==== Recorded information ====
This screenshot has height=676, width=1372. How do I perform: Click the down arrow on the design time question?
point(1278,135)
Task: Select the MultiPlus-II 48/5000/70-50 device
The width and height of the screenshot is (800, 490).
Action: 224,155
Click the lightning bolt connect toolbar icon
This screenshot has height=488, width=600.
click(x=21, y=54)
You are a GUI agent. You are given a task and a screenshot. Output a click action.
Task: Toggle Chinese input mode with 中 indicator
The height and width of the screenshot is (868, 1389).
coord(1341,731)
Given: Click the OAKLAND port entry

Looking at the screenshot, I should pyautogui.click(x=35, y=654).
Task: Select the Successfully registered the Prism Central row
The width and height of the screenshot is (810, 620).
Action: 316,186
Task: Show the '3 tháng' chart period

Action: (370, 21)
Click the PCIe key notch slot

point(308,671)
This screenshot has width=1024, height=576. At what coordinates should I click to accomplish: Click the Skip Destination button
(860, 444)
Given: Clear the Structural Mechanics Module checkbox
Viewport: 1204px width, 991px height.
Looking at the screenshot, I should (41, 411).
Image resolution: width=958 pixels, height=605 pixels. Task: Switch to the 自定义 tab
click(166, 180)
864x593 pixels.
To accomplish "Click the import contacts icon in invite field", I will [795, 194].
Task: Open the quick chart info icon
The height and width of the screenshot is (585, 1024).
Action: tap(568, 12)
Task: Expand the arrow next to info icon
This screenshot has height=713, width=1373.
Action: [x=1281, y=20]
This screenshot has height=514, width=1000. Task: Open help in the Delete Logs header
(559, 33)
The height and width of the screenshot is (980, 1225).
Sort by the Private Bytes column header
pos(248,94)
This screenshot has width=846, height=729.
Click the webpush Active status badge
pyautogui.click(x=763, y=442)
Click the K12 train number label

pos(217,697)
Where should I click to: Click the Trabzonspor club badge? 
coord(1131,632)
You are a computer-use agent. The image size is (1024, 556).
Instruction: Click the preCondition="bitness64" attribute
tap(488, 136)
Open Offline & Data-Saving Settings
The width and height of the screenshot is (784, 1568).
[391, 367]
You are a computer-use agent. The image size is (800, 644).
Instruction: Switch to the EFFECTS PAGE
====
**Your assignment:** Please copy the lines in the records above between the one holding "This screenshot has width=1024, height=576." and the one holding "Given: Clear the", inclusive, exactly and with no other line.

**Result of the task:**
This screenshot has width=1024, height=576. At what coordinates should I click to accomplish: Click the Skip Destination button
(860, 444)
Given: Clear the Structural Mechanics Module checkbox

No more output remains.